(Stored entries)

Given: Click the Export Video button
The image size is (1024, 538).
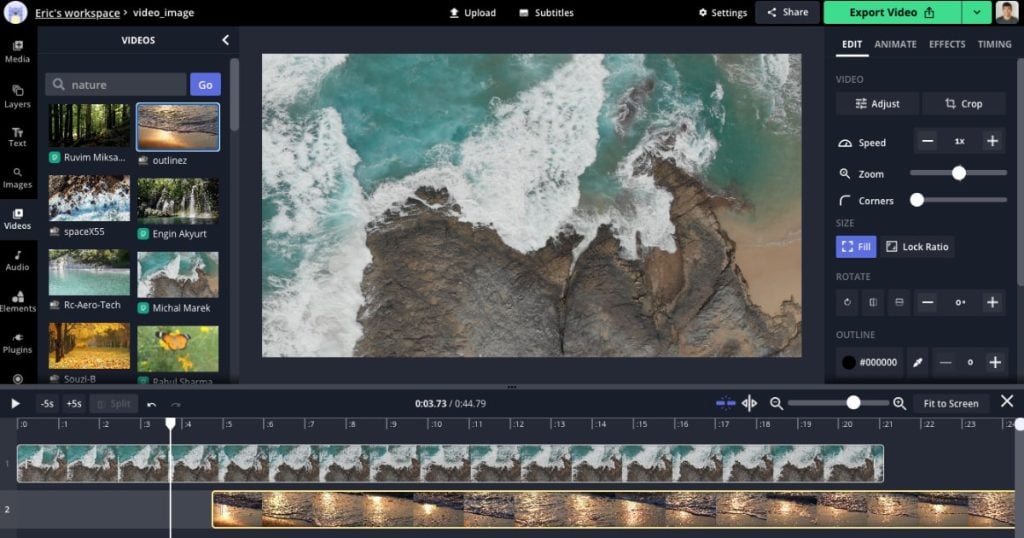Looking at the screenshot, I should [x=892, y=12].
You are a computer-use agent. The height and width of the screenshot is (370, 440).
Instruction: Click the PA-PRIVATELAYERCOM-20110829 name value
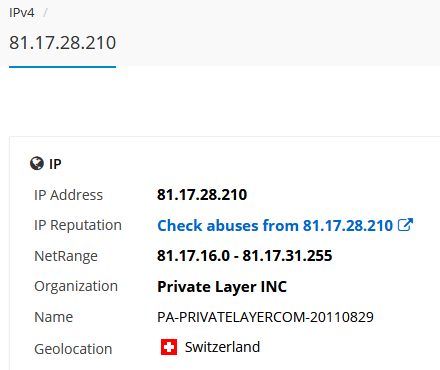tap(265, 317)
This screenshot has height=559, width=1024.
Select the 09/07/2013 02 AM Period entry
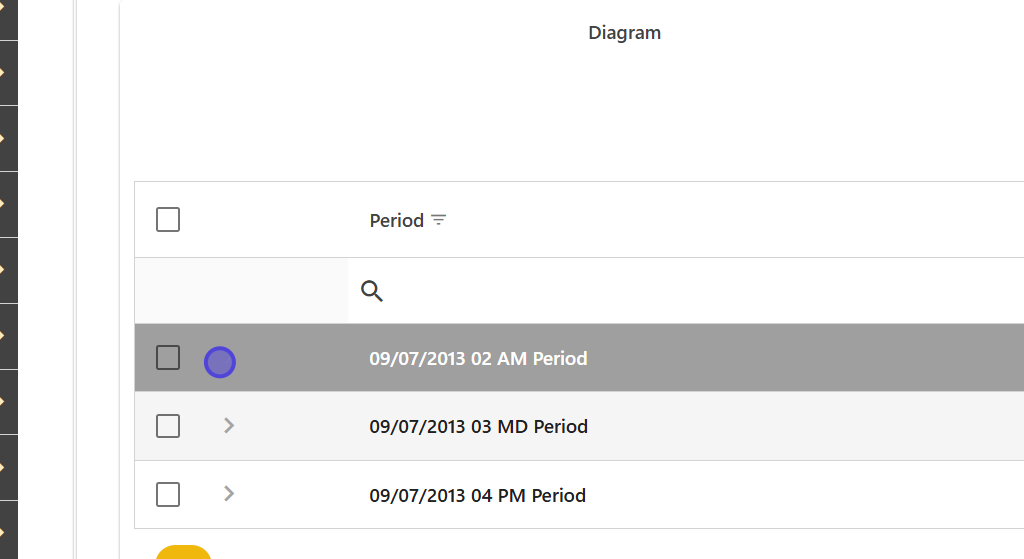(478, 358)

WHAT YOU HAVE TO DO: This task calls for an exact copy of the data above, without pictures.

OUTPUT BELOW:
Given: Click the Export Video button
The image size is (1024, 538).
Looking at the screenshot, I should [x=892, y=12].
You are a computer-use agent. The height and width of the screenshot is (370, 440).
Instruction: Click the PA-PRIVATELAYERCOM-20110829 name value
tap(265, 317)
This screenshot has height=559, width=1024.
Select the 09/07/2013 02 AM Period entry
(478, 358)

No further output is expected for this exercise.